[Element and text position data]
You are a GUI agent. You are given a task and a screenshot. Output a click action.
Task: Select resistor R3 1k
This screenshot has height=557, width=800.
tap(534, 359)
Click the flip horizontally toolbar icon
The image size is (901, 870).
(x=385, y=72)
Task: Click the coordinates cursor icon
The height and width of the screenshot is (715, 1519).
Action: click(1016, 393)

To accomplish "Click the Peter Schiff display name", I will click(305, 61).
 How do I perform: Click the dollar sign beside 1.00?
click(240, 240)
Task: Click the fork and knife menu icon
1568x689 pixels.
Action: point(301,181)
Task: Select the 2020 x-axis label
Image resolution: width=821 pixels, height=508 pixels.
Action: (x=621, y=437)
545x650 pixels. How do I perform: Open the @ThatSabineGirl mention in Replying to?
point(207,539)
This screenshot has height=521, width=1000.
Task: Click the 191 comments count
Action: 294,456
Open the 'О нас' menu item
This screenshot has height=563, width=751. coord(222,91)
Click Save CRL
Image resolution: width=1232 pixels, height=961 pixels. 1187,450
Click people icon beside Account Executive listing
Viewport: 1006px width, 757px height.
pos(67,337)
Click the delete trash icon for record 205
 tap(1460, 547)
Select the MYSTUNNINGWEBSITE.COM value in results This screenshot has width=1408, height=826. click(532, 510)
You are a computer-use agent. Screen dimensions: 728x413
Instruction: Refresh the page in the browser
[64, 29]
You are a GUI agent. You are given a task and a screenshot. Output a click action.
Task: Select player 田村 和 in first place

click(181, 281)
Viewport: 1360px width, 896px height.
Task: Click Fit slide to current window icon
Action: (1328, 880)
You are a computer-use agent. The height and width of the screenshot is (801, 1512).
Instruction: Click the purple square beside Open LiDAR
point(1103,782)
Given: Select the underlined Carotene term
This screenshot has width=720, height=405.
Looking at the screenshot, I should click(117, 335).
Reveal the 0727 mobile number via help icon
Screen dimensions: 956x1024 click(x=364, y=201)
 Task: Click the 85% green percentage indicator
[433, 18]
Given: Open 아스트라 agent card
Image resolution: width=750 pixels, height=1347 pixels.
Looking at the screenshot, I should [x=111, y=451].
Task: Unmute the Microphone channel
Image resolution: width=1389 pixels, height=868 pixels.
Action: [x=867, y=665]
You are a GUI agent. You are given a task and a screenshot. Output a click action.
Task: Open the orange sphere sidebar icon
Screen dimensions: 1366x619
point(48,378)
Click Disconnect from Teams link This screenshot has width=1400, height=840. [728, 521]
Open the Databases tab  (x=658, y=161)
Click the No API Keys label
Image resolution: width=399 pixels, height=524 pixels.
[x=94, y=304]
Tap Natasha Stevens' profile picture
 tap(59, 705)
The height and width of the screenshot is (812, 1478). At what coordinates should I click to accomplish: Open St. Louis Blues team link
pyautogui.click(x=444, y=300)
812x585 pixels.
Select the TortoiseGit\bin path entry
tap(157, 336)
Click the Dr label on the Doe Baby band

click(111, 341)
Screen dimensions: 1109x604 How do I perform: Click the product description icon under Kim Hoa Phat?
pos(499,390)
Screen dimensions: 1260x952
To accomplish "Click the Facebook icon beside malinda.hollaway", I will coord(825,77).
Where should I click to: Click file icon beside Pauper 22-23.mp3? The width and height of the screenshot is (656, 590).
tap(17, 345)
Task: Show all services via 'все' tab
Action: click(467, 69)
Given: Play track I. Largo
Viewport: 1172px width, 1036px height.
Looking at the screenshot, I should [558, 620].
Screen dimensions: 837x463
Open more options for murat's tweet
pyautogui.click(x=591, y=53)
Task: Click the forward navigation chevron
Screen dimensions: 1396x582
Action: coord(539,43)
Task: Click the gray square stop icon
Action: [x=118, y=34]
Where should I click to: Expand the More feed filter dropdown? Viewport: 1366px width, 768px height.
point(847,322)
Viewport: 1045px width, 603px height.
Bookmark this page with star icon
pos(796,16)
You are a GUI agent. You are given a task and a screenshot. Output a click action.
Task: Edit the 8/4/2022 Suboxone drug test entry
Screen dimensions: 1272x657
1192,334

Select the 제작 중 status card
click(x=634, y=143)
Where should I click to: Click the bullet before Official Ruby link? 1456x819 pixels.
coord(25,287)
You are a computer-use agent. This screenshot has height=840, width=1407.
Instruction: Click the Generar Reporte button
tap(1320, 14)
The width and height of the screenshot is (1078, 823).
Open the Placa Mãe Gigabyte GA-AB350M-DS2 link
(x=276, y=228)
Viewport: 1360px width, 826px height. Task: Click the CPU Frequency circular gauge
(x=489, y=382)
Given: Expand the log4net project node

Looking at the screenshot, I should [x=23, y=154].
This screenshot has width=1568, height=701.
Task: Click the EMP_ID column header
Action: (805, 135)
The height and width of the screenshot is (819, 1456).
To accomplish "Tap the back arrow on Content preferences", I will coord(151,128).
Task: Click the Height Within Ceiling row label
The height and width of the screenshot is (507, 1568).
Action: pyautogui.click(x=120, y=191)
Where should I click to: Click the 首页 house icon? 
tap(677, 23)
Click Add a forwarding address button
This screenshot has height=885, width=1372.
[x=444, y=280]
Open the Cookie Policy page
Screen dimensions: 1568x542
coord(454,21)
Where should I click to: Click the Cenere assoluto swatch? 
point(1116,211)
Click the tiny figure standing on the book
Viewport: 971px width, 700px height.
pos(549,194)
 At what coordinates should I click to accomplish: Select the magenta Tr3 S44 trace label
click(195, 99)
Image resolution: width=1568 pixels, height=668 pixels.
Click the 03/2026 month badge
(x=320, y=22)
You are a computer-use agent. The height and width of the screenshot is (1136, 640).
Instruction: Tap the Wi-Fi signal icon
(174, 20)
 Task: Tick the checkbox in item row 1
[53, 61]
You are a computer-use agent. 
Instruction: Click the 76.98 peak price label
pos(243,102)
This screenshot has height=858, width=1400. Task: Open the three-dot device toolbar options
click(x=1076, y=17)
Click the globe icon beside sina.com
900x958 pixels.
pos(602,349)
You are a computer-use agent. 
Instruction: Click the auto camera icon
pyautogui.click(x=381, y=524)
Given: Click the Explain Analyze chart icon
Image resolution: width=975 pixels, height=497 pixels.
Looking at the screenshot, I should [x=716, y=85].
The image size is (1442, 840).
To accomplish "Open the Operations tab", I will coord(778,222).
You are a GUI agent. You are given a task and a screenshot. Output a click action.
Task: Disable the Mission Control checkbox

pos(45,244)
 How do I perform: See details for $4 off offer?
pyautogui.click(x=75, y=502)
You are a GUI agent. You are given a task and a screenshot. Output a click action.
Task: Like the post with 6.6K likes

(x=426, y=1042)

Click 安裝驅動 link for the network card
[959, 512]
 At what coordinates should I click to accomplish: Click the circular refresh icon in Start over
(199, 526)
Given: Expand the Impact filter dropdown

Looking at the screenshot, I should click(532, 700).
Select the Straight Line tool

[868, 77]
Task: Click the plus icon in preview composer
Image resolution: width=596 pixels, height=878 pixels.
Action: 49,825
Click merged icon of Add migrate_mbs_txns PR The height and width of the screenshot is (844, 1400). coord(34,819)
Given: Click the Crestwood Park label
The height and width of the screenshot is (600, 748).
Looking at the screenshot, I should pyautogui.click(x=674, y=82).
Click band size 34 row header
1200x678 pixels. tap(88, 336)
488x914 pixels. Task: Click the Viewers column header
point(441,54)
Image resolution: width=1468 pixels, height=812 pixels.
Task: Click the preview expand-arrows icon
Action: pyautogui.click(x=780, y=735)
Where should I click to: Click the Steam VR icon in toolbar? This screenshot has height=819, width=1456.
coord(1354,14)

WRITTEN PROBLEM: How many lines of the records above contain the string "card"? Reply with the number alone.

THE RESPONSE: 3